#### [Text shown]
Scientists at the University of Cambridge, in collaboration with the Smithsonian Tropical Research Institute in Panama, have discovered that male butterflies have genes which give them a sexual preference for a partner with a similar appearance to themselves. This discovery suggests how the genome is responsible for the mating behavior in butterflies.
This is the first genome study that observed butterfly behavior. It also unleashes the secrets of evolution that can explain how new species are formed.
For the study, scientists observed the courtship rituals and sequenced the DNA from nearly 300 butterflies with two different species of Heliconius. Heliconians have evolved to produce their own cyanide which makes them highly poisonous and they have distinct and brightly colored wings which act as a warning to would-be predators.
The male butterflies were introduced to female butterflies of two species and were scored for their levels of sexual interest directed towards each. The scientists rated each session based on the number of minutes of courtship by the male – shown by sustained hovering near or actively chasing the females.
Professor Chris Jiggins, one of the lead authors on the paper and a Fellow of St John’s College, said: “There has previously been lots of research done on finding genes for things like color patterns on the butterfly wing, but it’s been more difficult to locate the genes that underlie changes in behavior. What we found was surprisingly simple – three regions of the genome explain a lot of their behaviors. There’s a small region of the genome that has some very big effects.”
Heliconians use their long-range vision to locate the females, which is why it’s important each species has distinct wing markings. When a hybrid between the two species was introduced, the male would most commonly show a preference for a mate with similar markings to itself. The research showed the same area of the genome that controlled the coloration of the wings was responsible for defining a sexual preference for those same wing patterns.

#### [Problem set]
• 1. Could you copy the butterfly article from "Heliconians use their" through "same wing patterns.", swapping "hybrid" for "crossbreed"?
• 2. According to the butterfly article, what makes Heliconius butterflies highly poisonous?
• 3. Can you pick up the butterfly article after its final sentence and continue it?
The data that comes next has no role in any of this work.

#### [Given information]

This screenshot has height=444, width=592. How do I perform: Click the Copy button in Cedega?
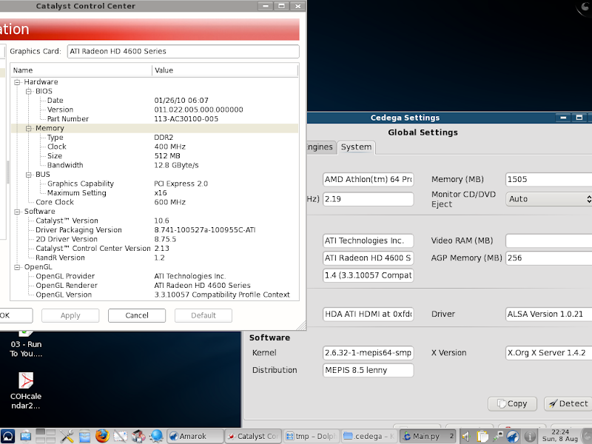(x=512, y=403)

#### [Results of the exercise]
• 1.
Heliconians use their long-range vision to locate the females, which is why it’s important each species has distinct wing markings. When a crossbreed between the two species was introduced, the male would most commonly show a preference for a mate with similar markings to itself. The research showed the same area of the genome that controlled the coloration of the wings was responsible for defining a sexual preference for those same wing patterns.

• 2. They produce their own cyanide.

• 3.
Despite the rarity of hybrid butterflies – as a result of their reluctance to mate with one another – a surprisingly large amount of DNA has been shared between the species through hybridization. There has been ten times more sharing between these butterfly species than occurred between Neanderthals and humans.
Dr. Richard Merrill, one of the authors of the paper, based at Ludwig-Maximilians-Universität, Munich, said: “It explains why hybrid butterflies are so rare – there is a strong genetic preference for similar partners which mostly stops inter-species breeding. This genetic structure promotes long-term evolution of new species by reducing intermixing with others.”
Many areas of the genome that define each species- are maintained by natural selection, which weeds out the foreign genes. Particular, the genome is protected from the effects of inter-species mating. As with the genetics that controls mating behavior, these genes enable each butterfly type to maintain its distinctiveness and help ensure the long-term survival of the species.
Professor Jiggins said: “In terms of behavior, humans are unique in their capacity for learning and cultural changes but our behavior is also influenced by our genes. Studies of simpler organisms such as butterflies can shed light on how our own behavior has evolved. Some of the patterns of gene sharing we see between the butterflies have also been documented in comparisons of the human and Neanderthal genomes, so there is another link to our own evolution.”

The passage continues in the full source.